*Records for this task:*
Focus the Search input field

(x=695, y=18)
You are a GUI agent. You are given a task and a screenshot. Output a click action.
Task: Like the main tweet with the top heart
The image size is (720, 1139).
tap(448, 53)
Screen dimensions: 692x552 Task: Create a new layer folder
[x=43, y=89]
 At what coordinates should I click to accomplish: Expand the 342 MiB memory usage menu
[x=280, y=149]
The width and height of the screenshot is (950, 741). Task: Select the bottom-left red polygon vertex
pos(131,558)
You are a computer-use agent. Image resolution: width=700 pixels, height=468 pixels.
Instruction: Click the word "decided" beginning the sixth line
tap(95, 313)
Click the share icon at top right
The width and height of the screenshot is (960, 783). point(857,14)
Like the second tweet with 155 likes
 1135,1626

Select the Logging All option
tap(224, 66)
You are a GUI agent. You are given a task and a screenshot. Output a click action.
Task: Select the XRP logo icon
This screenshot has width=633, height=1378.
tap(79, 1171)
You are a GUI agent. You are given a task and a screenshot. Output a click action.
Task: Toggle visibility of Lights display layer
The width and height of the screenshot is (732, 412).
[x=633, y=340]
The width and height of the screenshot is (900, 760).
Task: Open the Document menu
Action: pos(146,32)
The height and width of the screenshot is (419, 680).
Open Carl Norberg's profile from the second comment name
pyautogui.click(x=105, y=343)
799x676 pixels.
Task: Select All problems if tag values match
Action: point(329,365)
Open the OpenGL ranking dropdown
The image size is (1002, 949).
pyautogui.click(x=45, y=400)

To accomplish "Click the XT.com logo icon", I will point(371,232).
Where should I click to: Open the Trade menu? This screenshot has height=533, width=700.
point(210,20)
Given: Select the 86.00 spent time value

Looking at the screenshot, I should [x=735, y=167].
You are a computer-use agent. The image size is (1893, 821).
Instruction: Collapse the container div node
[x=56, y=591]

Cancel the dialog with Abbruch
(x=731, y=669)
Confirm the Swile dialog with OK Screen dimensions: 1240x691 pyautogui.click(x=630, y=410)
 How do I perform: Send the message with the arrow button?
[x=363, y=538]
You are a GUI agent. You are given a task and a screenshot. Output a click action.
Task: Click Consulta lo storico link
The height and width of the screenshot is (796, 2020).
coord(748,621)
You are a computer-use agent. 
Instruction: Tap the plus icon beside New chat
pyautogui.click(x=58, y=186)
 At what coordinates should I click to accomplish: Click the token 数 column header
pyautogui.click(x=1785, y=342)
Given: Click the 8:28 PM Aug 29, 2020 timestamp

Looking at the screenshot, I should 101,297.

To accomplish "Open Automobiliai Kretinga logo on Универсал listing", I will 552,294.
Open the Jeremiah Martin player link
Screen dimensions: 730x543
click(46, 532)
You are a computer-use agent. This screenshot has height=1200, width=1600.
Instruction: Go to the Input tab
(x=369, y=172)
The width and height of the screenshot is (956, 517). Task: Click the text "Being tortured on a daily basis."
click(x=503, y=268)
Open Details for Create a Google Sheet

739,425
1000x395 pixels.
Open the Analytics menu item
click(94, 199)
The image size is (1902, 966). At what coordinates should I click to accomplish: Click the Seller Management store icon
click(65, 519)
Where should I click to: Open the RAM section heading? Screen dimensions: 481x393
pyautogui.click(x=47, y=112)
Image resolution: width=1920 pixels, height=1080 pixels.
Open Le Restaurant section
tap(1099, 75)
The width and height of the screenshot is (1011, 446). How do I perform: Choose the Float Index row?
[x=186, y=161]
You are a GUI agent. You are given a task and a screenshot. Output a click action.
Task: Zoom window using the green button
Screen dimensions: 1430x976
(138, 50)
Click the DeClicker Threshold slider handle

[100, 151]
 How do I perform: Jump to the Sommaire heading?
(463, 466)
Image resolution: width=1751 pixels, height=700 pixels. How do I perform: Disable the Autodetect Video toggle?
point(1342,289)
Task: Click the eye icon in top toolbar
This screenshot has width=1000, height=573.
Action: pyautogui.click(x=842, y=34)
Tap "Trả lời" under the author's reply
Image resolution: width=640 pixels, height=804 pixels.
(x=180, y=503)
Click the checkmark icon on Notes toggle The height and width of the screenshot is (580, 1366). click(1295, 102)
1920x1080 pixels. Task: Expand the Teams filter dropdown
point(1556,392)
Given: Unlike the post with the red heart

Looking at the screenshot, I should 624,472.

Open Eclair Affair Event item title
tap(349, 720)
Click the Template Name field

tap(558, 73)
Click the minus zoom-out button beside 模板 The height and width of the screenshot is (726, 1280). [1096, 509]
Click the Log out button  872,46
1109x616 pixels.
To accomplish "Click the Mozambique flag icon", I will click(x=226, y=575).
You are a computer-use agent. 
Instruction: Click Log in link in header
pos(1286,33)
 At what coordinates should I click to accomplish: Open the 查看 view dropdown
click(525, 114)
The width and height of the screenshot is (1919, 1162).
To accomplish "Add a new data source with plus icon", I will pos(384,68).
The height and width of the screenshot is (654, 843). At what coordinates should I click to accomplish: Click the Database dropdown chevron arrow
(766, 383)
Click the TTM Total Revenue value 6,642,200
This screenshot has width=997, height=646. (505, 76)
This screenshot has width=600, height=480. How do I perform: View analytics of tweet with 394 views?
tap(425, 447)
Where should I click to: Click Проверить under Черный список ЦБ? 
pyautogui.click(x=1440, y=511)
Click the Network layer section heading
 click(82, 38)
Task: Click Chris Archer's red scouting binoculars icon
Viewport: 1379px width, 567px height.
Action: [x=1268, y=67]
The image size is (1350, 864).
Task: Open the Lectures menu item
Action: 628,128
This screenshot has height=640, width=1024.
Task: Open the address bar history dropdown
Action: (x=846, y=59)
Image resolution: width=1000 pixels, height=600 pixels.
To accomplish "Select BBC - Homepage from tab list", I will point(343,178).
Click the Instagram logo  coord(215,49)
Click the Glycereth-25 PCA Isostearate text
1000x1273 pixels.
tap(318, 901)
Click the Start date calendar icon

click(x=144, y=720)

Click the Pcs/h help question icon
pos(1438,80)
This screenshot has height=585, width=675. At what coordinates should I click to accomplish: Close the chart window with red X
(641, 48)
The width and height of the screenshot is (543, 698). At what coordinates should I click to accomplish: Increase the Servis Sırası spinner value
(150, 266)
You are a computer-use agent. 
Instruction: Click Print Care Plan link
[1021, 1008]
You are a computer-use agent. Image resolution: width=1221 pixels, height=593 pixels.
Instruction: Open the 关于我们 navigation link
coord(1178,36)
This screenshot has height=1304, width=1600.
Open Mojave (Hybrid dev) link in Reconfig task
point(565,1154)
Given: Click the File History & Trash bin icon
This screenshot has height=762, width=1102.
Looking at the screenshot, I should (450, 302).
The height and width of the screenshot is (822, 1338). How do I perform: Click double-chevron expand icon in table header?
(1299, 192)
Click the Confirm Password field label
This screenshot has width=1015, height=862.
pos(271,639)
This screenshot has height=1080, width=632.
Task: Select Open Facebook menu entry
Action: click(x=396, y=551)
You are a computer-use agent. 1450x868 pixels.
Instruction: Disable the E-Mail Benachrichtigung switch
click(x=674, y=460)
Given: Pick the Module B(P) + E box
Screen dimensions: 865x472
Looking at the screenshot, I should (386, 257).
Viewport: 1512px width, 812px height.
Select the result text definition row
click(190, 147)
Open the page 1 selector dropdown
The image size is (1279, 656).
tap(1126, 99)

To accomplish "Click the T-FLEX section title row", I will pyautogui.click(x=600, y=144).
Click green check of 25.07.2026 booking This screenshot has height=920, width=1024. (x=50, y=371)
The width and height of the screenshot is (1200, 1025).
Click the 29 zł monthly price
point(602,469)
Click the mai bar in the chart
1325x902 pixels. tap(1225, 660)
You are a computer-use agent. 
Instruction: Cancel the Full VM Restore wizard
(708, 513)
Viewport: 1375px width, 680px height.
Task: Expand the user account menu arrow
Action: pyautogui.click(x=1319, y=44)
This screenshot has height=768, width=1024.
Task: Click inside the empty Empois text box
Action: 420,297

*Brief:* Among the lines of the listing above, which ones hold "will"? Copy them.

*Reply to the exercise:*
To accomplish "Click the XT.com logo icon", I will point(371,232).
To accomplish "Open Automobiliai Kretinga logo on Универсал listing", I will 552,294.
To accomplish "Click the Mozambique flag icon", I will click(x=226, y=575).
To accomplish "Add a new data source with plus icon", I will pos(384,68).
To accomplish "Select BBC - Homepage from tab list", I will point(343,178).
To accomplish "Click the T-FLEX section title row", I will pyautogui.click(x=600, y=144).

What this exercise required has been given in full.